Skip to content

Export predicted results in PAGE XML format

In this tutorial, you will learn how to export the results you predicted, using your own segmentation (YOLO) and transcription (PyLaia) models, in the PAGE XML format.

This section is to be followed and carried out after running both your models in production.

Generate an export of your project

First, you have to know that the PAGE XML exporter will work on an SQLite export to avoid overloading Arkindex instances. This means that we have to generate a fresh one, containing your recently predicted results, as you have already done before.

Browse to the page of the Europeana | Pellet project. Instructions to start an SQLite export are detailed in our guide to export a project. Once started, read how to monitor the status of your export.

Wait for your export to be Done before going further in this tutorial.

Create your export process

Now that a fresh SQLite export of your project is available, we can create the export process.

From the root of your project, click on Create inference process in the Processes menu.

Create a process on your whole project

This time, you do not need to filter elements as the PAGE XML exporter will look recursively for pages in your project.

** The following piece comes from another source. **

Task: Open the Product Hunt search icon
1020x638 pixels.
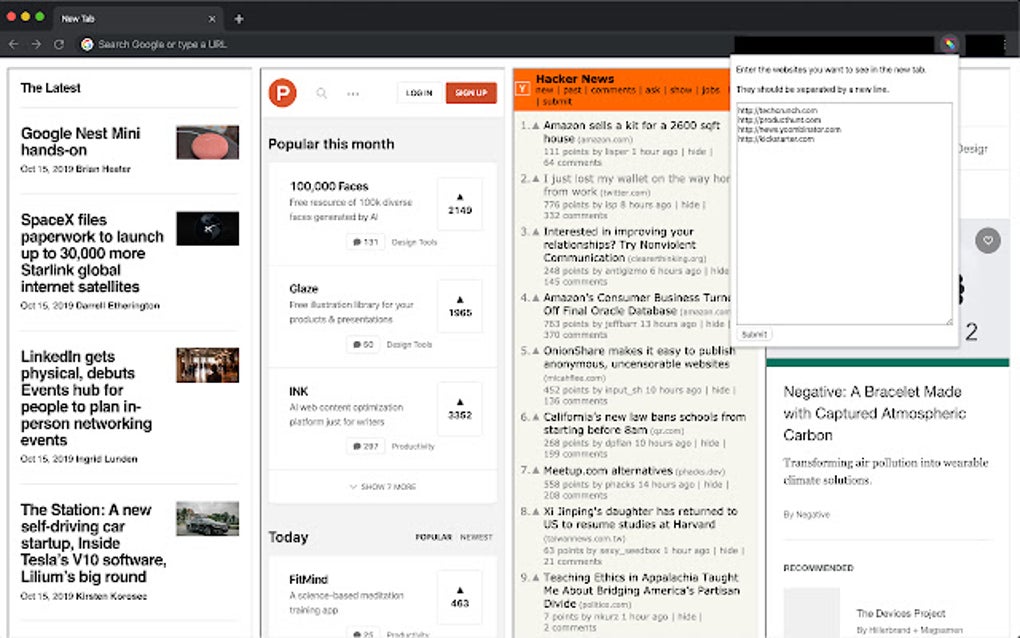Action: (x=321, y=93)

Filter the elements to process to list top folders

Click on Configure workers to move on to worker selection. Press the Select workers button, search for PAGE XML export and press the Enter keyboard key. Just like we did in the previous sections, click on the name of the worker on the left and select the first version listed by clicking on the button in the Actions column.

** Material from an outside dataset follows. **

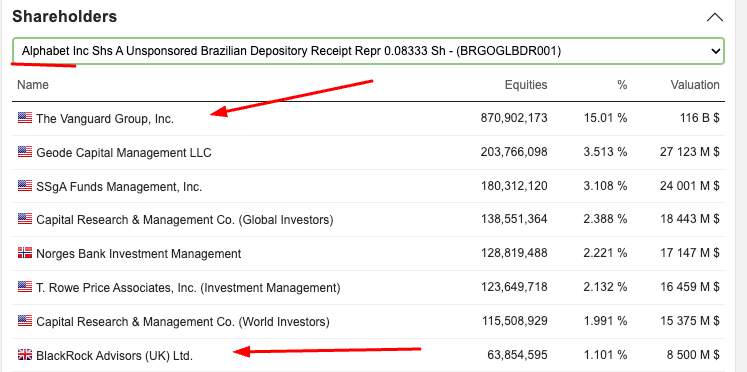
Task: Open Norges Bank Investment Management link
Action: coord(139,254)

Add the PAGE XML export worker to the process

Close the modal by clicking on the Done button on the bottom right.

The process is ready and you can launch it using the Run process button. Wait for its completion before moving to the next step.

Retrieve the generated PAGE XML files

The generated PAGE XML files will be made available as an Arkindex artifact when the process is finished. To download them, click on the Artifacts button to list artifacts and click on pagexml.tar.zst.

Info

This type of archive is not natively supported by Windows. In that case, you will need an external archive manager tool like 7zip.

Download the artifact containing generated PAGE XML files

This archive contains one directory named using the UUID of the PELLET casimir marius Arkindex folder. In this directory, you will find as many files as you had pages in the exported folder.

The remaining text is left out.